# Interest in group buy for diesel tuning?



## Barry Allen (Apr 18, 2018)

I've emailed Fleece Performance and they tell me "all the hard work is done" for being close to a DPF delete straightpipe and an ECU tune for generation 2 diesel cars. They are apparently waiting on a way to lock down the tune in the ECU, whatever that means.

I've noticed their ECU tuners run about $1,000 but can be used with multiple VIN licenses to tune multiple cars. Would anyone here be interested in a group buy for this ECU tune when it is released? I was thinking something along the line of me purchasing the initial tuning box and then group members here can just pay a nominal fee ($50-100) and I'll FedEx the tuner to people for use on their cars. That would greatly cut down on the cost of individuals buying their own tuning box.


----------



## Rivergoer (Mar 30, 2017)

Most likely Fleece is not going to start selling their Gen 2 tune till they figure out the ‘lock’ issue. 
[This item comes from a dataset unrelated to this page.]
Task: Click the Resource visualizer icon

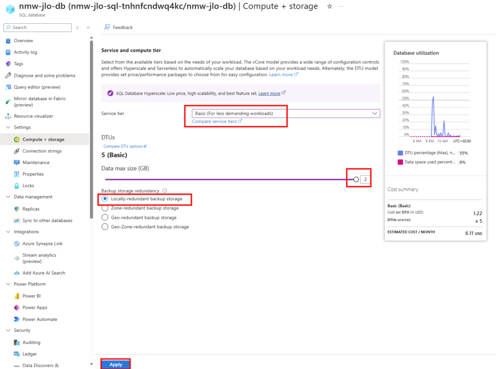Action: 8,116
This is how they license (or lock) their product to individual VINs thus requiring each customer to pay the full price.

Otherwise no profit motive in it for them.


----------



## Barry Allen (Apr 18, 2018)

Rivergoer said:


> This is how they license (or lock) their product to individual VINs thus requiring each customer to pay the full price.
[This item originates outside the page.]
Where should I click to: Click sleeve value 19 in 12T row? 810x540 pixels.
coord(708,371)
Yes, the prior version was a VIN license but still needed an expensive tuning box to upload it to the ECU. What I'm talking about is the tuning box as a shared cost and everyone would be responsible for buying their own VIN license.


----------



## HondaTech2016 (Apr 20, 2017)

I've been following them for awhile regarding deleting DPF and EGR. 

I'm going to do something, just waiting for it happen.


----------